Data provider can also be a liquidity provider which provides them with additional incentives to maliciously submit incorrect reference assets values.
Since removing liquidity will incur fees (in WTokens
) to be provided to data providers who report prices of reference assets in the pool that determine the final payouts, data providers now have additional incentives to game price of reference asset in their favor in order to earn more collateral.
When a user removes liquidity, a certain portion in fees in terms of pool collateral will be set aside for the data provider. Once claimed, the data provider will have access to the WToken which allows them to use it to add liquidity into existing contigent pools.

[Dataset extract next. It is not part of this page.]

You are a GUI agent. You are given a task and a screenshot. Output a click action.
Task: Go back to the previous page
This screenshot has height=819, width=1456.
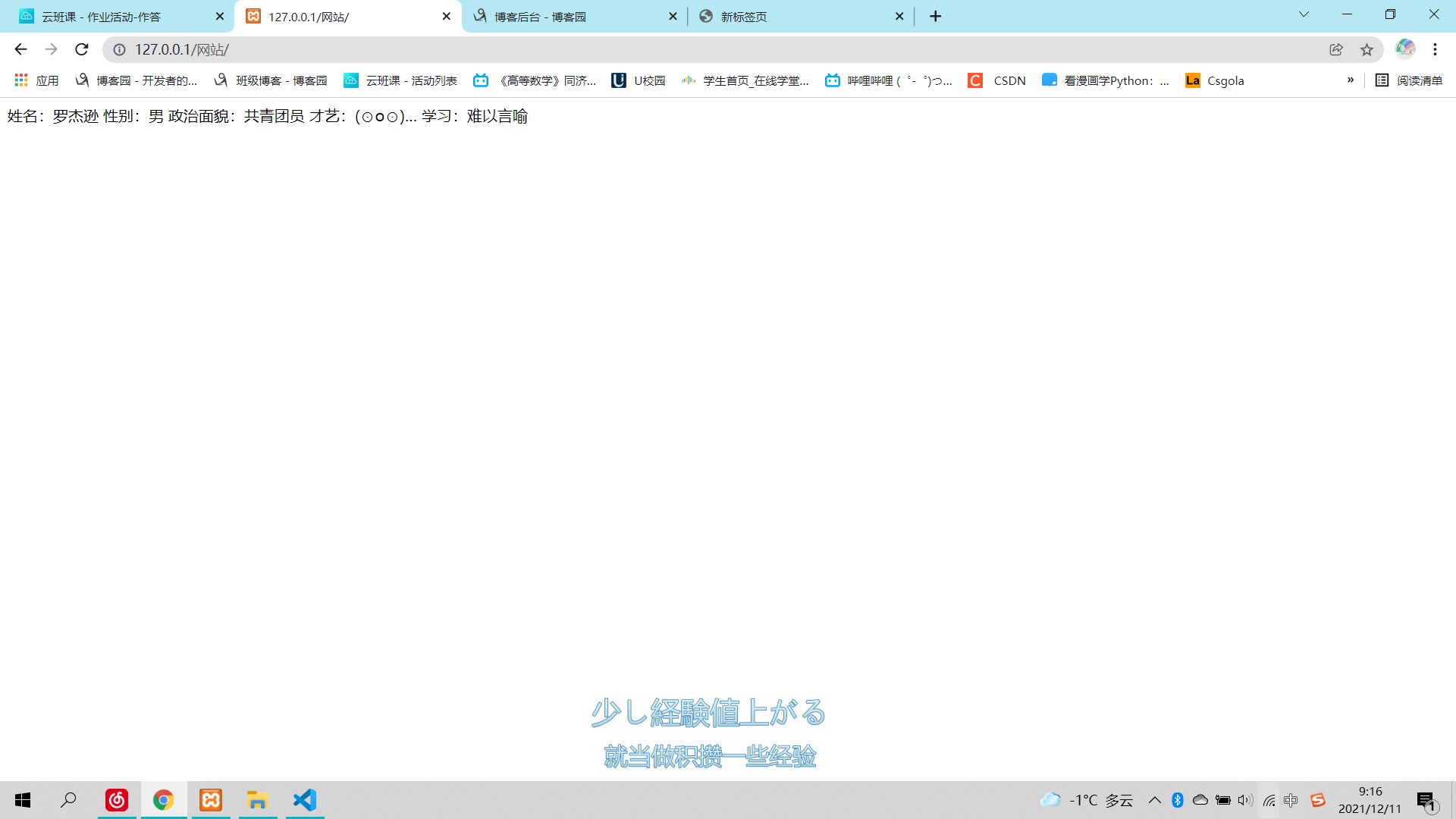20,49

If the data provider address that receives the WToken and adds liquidity into a contigent pool where the address is also the reporter of the price of the reference assets, this allows them to manipulate the price of the reference assets to allow them to claim more collateral in return.
In LibDIVA.sol
Consider the following scenario
Alice, who is a data provider, receives WUSDC due to a user who calls AaveDIVAWrapper.removeLiquity
After some time, she accumulates fees that results in 100 WUSDC
She utilizes this 100 WUSDC to add liquidity into a existing contigent pool
She intentionally submits the price of the reference asset in her favor
She is now able to claim more collateral tokens (WTokens) back in return (more than her principal WToken).
Additional incentives for data providers to submit wrong price for reference assets.
Consider rewriting the logic or calling AaveDIVAWrapper.redeemWToken
for fee claiming to convert back to the underlying collateral before transferring fees back to the data provider when they attempt to claim fees.